Benjamin Constant, homme politique et écrivain avait exprimé que : “L'excès des impôts conduit à la subversion de la justice, à la détérioration de la morale, à la destruction de la liberté individuelle.” Cette citation met en exergue un caractère de justice fiscal, et d’une nécessité d’égalité devant l’impôt.

Les inégalités fiscales peuvent se définir de manière négative comme ce qui n’est pas égal. Il convient donc de définir l’égalité fiscale. Cette dernière désigne un principe fondamental en matière de fiscalité, qui repose sur l'idée que tous les citoyens doivent être traités de manière égale devant l'impôt, en fonction de leur capacité contributive. Il peut exister deux formes d’égalité fiscale.

L'égalité formelle signifie que toutes les personnes se trouvant dans une même situation doivent être soumises aux mêmes règles fiscales. Cela implique que les contribuables ayant un même niveau de revenu ou de richesse doivent payer des impôts identiques, sans favoritisme ni discrimination. Ce principe découle de la notion d'égalité devant la loi, qui est souvent inscrite dans les Constitutions nationales.

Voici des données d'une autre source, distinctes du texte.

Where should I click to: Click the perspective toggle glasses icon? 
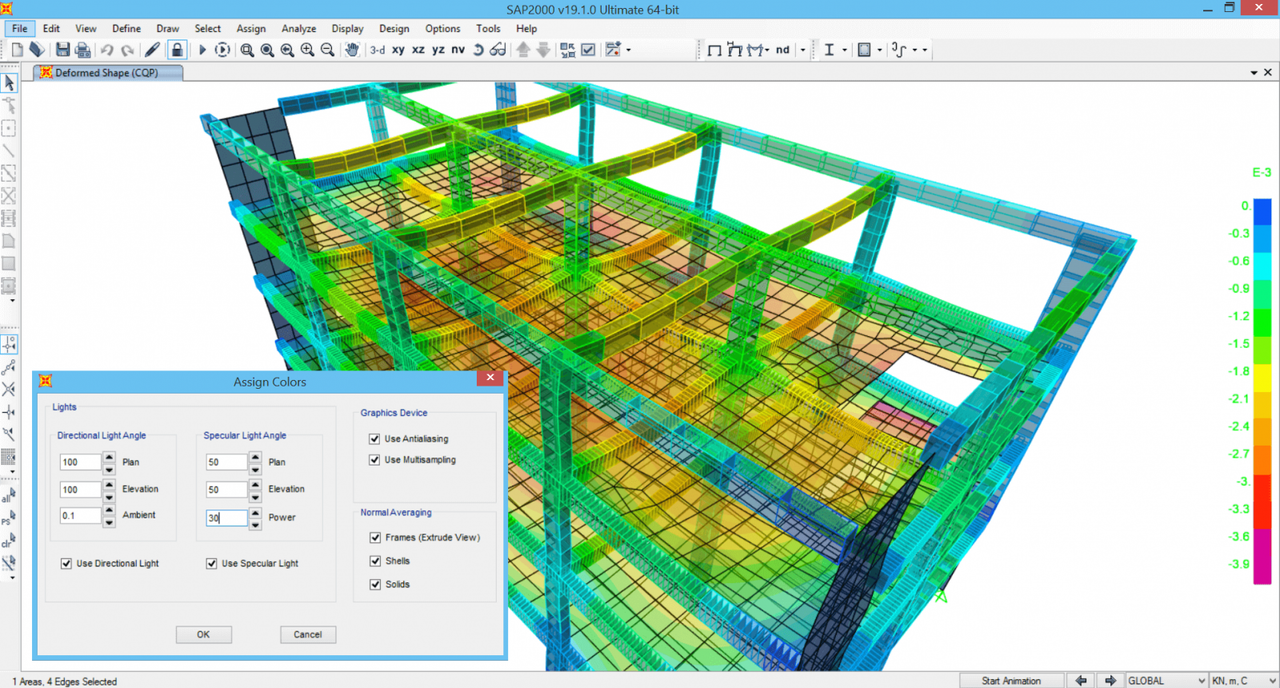pos(498,50)
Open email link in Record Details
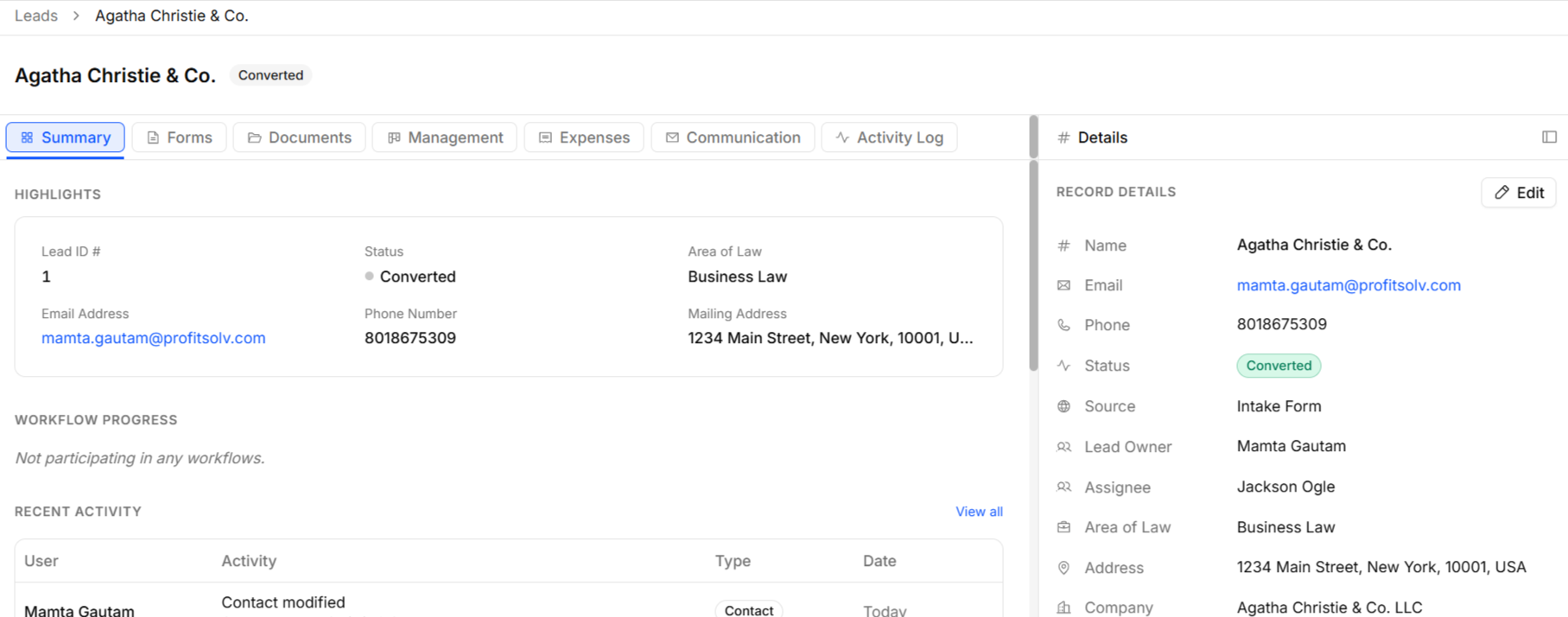The image size is (1568, 617). (x=1349, y=285)
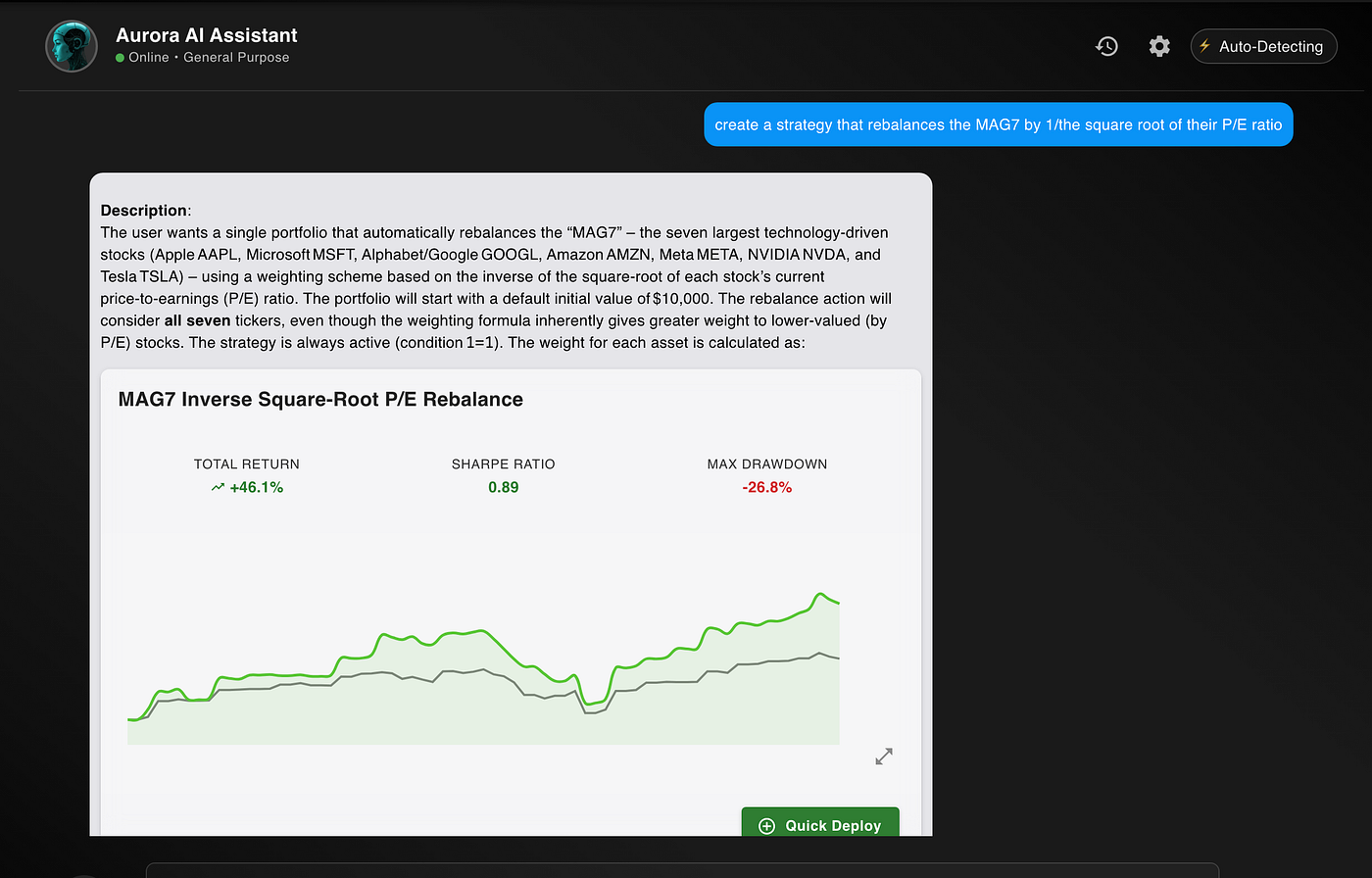The width and height of the screenshot is (1372, 878).
Task: Click the lightning bolt in Auto-Detecting pill
Action: tap(1204, 46)
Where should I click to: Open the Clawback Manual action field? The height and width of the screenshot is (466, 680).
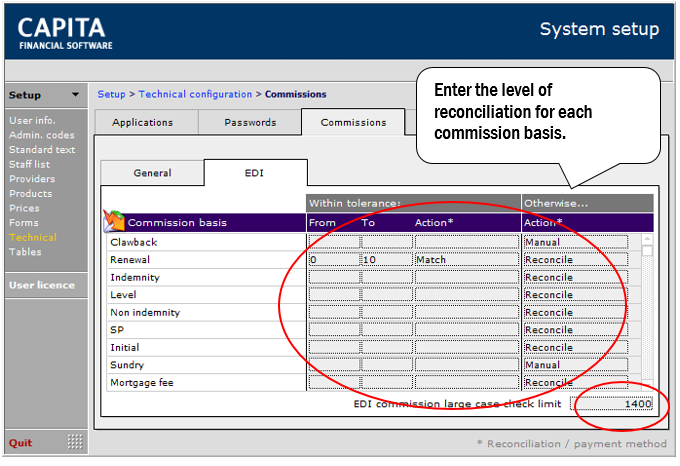coord(576,242)
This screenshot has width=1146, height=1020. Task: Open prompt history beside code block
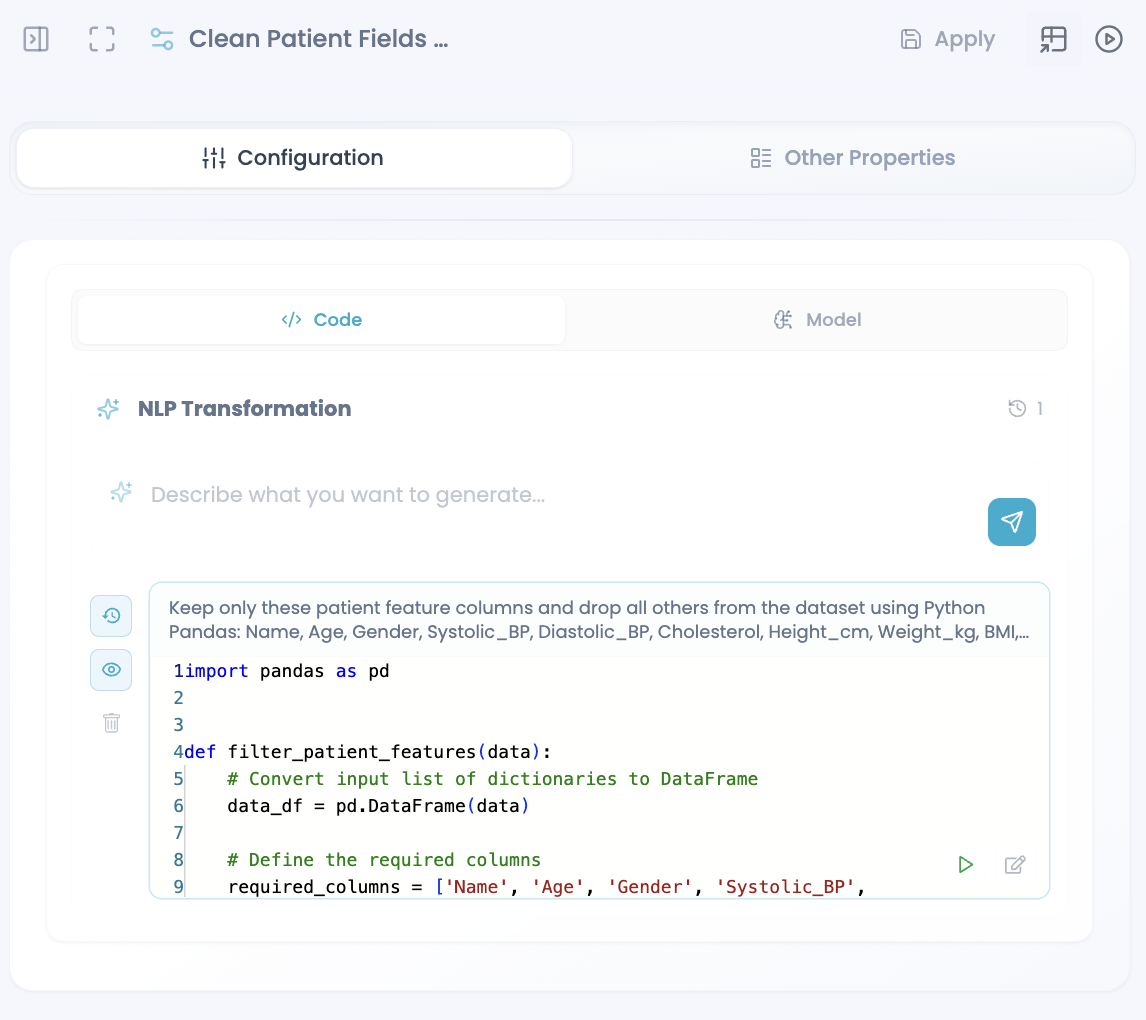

Toutefois, l'égalité réelle, quant à elle, prend en compte la capacité contributive des contribuables, c’est-à-dire leur aptitude à supporter la charge fiscale en fonction de leurs revenus, de leur patrimoine et de leur situation personnelle. Ce principe se matérialise généralement par une progressivité de l'impôt. En somme, l'égalité fiscale vise à équilibrer ces deux notions : traiter les contribuables de manière égale tout en tenant compte de leurs différences de capacités contributives pour instaurer une justice fiscale.

Le principe d’égalité est un principe fragile du fait que le moindre mécanisme peut engendrer des inégalités. L’intérêt du sujet revient donc à déterminer les grands principes de l’égalité fiscale ainsi que leurs sources puis d’observer les mécanismes pouvant porter atteinte à cette égalité et faire des prévisions pour les années à venir si certaines inégalités fiscales vont persister ou si l’on va se rapprocher vers une égalité à ce niveau.

Ainsi, le principe à valeur constitutionnel d’égalité devant l’impôt est-il respecté ou au contraire, divers dispositifs fiscaux créent-ils une inégalité de traitement entre contribuables ?

L’égalité fiscale est consacrée par le Conseil Constitutionnel sur deux fondements, l’égalité devant l’impôt et l’égalité devant les charges publiques (I.). Cependant, en pratique, il existe des mécanismes créant des inégalités qui ont un impact fort sur la société, même si les perspectives d’avenir semblent encourageantes à cet égard (II.)

I. Un principe d’égalité fiscale à valeur constitutionnelle reposant sur deux fondements textuels

Le principe d’égalité devant l’impôt est issu de deux articles différents de la déclaration des droits de l’homme et du citoyen (DDHC) qui seront confirmé par le Conseil Constitutionnel au XXème siècle, l’égalité devant l’impôt issue de l’article 6 de la DDHC (A.) et de l’égalité des charges publiques issue de l’article 13 de la DDHC (B.)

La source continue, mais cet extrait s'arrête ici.